Set out exactly, line by line, the stretch of data below that begins at the line containing "This screenshot has height=902, width=1604." and ends at the line containing "Given: Go to Meetings in the breadcrumb", with both ends kept.

◇ ◇ ◇

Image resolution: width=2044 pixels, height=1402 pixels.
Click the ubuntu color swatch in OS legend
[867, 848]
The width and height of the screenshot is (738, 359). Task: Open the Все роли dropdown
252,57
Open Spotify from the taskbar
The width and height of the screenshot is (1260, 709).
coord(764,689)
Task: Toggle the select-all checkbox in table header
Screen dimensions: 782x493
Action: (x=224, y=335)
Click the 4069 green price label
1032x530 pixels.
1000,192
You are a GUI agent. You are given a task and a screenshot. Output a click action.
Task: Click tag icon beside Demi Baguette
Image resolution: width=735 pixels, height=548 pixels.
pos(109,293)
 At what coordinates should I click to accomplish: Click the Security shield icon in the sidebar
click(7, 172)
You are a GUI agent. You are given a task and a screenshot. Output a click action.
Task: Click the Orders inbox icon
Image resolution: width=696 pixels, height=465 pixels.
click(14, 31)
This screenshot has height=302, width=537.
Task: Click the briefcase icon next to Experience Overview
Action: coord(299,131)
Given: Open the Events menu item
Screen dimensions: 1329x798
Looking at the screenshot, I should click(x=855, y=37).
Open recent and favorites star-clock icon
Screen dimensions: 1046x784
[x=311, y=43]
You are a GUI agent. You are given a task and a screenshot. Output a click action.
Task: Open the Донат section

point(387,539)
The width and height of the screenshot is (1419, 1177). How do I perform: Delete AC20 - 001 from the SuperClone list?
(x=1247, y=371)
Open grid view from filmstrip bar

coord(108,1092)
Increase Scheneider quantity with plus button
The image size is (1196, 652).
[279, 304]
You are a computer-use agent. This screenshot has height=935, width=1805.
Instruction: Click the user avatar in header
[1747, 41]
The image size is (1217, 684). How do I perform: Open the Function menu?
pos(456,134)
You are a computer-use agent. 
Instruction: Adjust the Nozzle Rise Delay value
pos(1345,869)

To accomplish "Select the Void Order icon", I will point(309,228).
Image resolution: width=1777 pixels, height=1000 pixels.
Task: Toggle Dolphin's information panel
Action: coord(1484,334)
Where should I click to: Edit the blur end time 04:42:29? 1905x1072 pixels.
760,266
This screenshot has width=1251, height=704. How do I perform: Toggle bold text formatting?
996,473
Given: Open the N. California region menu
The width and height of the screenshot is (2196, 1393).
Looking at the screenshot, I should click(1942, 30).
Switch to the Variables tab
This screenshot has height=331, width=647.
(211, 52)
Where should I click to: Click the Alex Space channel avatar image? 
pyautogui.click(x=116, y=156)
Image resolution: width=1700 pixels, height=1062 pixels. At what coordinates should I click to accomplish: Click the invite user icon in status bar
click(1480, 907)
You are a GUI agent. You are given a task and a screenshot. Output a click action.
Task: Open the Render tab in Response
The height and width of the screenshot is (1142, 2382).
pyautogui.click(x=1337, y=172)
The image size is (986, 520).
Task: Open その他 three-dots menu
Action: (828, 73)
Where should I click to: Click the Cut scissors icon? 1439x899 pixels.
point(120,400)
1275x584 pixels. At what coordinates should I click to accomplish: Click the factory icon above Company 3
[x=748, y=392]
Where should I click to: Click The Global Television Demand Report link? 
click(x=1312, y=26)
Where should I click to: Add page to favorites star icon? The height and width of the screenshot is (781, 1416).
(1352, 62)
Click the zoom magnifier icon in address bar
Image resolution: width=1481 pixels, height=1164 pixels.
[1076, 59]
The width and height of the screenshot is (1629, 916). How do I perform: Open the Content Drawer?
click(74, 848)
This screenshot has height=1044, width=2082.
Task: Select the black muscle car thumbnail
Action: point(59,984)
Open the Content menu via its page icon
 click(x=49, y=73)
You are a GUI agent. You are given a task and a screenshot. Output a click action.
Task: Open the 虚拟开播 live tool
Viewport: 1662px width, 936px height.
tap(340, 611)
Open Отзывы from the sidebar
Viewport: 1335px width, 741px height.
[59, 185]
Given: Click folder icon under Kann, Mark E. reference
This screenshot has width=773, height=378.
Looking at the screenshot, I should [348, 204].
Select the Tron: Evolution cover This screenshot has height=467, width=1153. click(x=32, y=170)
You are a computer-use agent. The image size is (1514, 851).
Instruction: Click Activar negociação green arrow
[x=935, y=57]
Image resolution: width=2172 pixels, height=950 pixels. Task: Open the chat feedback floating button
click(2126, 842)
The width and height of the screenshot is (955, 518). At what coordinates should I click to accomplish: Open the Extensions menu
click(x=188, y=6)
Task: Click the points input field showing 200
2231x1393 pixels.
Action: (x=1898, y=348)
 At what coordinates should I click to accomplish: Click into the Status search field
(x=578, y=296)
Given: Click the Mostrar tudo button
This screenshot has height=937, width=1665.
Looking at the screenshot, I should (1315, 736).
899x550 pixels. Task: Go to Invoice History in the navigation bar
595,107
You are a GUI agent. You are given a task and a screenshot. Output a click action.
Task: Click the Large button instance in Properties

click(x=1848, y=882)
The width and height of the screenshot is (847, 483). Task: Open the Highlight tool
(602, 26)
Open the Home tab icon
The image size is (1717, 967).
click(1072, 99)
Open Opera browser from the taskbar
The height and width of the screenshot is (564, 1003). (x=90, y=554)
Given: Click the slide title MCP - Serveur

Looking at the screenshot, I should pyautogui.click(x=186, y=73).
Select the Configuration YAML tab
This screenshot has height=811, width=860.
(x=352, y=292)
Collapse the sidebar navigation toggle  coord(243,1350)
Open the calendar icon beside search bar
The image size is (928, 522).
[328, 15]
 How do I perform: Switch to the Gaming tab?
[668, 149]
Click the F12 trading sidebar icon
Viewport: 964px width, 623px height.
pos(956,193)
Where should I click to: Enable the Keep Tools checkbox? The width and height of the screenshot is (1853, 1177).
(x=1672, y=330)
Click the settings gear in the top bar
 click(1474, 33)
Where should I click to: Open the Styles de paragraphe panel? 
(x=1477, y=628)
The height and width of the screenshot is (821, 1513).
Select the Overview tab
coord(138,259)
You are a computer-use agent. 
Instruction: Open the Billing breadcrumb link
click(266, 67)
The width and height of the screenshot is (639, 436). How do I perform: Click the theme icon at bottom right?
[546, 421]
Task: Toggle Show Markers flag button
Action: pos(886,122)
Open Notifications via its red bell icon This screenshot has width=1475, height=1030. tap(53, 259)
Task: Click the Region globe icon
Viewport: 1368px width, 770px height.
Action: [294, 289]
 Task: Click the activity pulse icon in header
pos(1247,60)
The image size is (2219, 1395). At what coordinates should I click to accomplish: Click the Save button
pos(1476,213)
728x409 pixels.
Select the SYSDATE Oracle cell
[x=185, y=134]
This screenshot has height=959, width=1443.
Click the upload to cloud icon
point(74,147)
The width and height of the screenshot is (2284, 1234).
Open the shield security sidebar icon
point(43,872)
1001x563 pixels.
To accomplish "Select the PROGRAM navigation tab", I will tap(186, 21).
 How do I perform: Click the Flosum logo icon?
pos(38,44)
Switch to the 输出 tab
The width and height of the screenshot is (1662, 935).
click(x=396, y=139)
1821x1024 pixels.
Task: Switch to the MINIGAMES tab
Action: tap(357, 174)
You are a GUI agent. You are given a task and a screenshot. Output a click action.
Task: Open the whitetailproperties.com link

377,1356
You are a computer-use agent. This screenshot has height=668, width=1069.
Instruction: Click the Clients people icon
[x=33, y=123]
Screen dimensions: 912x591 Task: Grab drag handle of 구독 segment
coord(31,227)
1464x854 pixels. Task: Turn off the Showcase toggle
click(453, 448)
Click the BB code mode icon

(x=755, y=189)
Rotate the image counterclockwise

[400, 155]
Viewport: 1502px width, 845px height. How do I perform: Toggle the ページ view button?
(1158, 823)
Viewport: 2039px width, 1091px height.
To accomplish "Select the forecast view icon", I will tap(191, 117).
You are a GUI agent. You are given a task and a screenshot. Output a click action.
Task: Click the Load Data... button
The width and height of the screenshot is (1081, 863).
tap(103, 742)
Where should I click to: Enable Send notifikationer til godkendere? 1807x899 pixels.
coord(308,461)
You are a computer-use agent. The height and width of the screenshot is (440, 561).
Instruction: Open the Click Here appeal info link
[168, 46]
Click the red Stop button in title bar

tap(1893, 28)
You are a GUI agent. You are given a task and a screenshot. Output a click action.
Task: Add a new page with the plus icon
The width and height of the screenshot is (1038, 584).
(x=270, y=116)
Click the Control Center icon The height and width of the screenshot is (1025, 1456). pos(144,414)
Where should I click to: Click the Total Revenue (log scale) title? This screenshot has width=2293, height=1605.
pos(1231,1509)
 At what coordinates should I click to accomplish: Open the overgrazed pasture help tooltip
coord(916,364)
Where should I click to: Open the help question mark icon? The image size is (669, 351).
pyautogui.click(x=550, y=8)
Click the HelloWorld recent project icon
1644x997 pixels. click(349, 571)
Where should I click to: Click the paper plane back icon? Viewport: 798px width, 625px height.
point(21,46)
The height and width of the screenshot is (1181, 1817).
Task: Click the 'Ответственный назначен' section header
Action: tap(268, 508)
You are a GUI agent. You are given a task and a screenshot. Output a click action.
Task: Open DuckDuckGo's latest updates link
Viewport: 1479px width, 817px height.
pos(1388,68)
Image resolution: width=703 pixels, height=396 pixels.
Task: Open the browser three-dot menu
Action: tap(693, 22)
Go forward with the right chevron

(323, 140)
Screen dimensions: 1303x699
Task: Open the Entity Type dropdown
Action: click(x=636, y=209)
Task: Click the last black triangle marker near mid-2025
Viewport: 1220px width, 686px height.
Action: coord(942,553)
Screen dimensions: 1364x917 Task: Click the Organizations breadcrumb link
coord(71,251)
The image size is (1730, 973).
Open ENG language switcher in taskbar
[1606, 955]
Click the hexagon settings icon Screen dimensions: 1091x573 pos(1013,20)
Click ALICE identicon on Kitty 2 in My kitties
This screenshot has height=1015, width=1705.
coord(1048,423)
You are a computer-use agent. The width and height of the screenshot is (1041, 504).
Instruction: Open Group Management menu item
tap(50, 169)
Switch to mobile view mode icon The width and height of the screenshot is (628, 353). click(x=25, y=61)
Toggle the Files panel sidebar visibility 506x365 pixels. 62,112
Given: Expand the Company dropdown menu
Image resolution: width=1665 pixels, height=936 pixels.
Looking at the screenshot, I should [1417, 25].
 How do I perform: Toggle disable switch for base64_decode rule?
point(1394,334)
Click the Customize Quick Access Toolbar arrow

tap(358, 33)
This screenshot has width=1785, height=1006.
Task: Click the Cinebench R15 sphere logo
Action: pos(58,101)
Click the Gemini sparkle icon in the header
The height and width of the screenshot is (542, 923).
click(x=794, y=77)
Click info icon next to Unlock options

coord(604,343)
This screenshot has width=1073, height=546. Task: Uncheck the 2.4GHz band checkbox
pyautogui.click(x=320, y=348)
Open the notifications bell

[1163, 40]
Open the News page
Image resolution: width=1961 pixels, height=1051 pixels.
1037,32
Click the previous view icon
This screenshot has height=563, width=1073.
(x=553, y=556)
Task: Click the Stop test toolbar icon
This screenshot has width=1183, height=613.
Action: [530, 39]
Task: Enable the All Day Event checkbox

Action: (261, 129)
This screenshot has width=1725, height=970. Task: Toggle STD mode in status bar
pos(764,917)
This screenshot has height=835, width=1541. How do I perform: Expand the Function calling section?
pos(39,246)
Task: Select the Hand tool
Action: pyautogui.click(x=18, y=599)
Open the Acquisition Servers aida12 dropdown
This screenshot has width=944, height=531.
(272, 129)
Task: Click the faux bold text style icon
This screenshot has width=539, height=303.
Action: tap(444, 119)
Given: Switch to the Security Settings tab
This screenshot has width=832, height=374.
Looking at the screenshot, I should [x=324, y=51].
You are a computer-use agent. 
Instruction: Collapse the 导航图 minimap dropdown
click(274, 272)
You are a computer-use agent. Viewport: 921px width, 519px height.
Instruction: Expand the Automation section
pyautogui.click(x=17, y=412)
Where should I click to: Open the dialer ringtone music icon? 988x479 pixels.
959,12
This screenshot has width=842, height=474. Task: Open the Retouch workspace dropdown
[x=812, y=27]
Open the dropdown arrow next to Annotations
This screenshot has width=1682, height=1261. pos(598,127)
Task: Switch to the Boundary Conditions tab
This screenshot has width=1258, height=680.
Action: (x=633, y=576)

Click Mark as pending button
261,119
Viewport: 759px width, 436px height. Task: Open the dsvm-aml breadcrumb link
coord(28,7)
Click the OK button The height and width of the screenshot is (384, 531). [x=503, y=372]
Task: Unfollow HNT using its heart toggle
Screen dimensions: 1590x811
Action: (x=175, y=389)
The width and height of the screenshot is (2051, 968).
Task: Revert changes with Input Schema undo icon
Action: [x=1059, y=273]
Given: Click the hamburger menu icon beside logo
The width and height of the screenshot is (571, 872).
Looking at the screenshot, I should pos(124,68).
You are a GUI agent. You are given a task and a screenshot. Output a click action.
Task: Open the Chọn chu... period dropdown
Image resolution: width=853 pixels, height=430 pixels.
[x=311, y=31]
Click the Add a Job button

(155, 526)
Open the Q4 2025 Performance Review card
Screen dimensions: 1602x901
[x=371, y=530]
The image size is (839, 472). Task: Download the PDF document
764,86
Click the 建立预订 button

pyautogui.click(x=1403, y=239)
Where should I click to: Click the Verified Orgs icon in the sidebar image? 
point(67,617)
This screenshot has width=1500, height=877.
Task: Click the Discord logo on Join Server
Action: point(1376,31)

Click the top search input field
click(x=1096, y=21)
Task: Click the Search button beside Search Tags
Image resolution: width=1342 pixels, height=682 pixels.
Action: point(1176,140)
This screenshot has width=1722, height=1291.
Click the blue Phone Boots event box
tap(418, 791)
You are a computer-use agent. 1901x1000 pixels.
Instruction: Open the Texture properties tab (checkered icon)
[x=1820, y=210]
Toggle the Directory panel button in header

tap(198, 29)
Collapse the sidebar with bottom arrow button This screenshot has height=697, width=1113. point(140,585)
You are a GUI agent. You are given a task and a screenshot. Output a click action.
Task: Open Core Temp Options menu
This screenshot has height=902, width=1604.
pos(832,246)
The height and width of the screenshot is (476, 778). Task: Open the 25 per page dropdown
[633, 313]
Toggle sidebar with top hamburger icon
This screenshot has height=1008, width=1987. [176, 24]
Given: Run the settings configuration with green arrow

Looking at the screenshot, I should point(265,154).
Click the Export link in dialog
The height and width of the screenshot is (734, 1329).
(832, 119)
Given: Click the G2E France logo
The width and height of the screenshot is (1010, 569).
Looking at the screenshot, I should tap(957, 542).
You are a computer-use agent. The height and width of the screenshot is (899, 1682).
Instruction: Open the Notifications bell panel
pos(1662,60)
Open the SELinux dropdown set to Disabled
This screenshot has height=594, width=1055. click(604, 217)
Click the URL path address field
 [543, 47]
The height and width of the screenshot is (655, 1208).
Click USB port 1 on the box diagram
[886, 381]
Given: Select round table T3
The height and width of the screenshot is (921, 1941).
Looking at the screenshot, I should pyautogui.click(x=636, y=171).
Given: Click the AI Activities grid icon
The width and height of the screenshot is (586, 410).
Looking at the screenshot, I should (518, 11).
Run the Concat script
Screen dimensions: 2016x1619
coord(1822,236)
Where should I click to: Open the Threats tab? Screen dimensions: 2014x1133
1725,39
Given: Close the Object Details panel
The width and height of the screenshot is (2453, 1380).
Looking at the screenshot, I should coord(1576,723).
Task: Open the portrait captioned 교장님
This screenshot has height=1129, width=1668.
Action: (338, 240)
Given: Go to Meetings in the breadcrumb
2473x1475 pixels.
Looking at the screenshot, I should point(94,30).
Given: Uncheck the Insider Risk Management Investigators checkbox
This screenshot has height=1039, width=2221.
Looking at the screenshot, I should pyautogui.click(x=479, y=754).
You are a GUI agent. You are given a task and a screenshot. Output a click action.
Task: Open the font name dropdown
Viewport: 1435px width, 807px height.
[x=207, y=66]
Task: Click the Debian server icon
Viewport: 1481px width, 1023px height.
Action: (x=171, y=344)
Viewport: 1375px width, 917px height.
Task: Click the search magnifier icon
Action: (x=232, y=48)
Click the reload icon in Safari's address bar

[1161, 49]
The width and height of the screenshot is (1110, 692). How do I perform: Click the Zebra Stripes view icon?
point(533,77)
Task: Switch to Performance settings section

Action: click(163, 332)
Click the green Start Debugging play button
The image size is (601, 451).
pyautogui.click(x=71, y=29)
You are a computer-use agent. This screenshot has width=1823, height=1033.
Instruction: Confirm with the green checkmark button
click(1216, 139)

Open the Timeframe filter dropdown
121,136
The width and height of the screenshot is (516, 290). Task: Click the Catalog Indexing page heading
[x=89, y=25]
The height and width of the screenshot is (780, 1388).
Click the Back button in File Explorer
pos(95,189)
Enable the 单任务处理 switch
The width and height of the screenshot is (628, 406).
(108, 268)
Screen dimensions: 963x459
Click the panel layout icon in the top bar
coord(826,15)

◇ ◇ ◇

• _Solution for this problem_:
This screenshot has height=902, width=1604.
pos(832,246)
The height and width of the screenshot is (476, 778). Task: Open the 25 per page dropdown
[633, 313]
Toggle sidebar with top hamburger icon
This screenshot has height=1008, width=1987. [176, 24]
Given: Run the settings configuration with green arrow

Looking at the screenshot, I should point(265,154).
Click the Export link in dialog
The height and width of the screenshot is (734, 1329).
(832, 119)
Given: Click the G2E France logo
The width and height of the screenshot is (1010, 569).
Looking at the screenshot, I should tap(957, 542).
You are a computer-use agent. The height and width of the screenshot is (899, 1682).
Instruction: Open the Notifications bell panel
pos(1662,60)
Open the SELinux dropdown set to Disabled
This screenshot has height=594, width=1055. click(604, 217)
Click the URL path address field
 [543, 47]
The height and width of the screenshot is (655, 1208).
Click USB port 1 on the box diagram
[886, 381]
Given: Select round table T3
The height and width of the screenshot is (921, 1941).
Looking at the screenshot, I should pyautogui.click(x=636, y=171).
Given: Click the AI Activities grid icon
The width and height of the screenshot is (586, 410).
Looking at the screenshot, I should (518, 11).
Run the Concat script
Screen dimensions: 2016x1619
coord(1822,236)
Where should I click to: Open the Threats tab? Screen dimensions: 2014x1133
1725,39
Given: Close the Object Details panel
The width and height of the screenshot is (2453, 1380).
Looking at the screenshot, I should coord(1576,723).
Task: Open the portrait captioned 교장님
This screenshot has height=1129, width=1668.
Action: (338, 240)
Given: Go to Meetings in the breadcrumb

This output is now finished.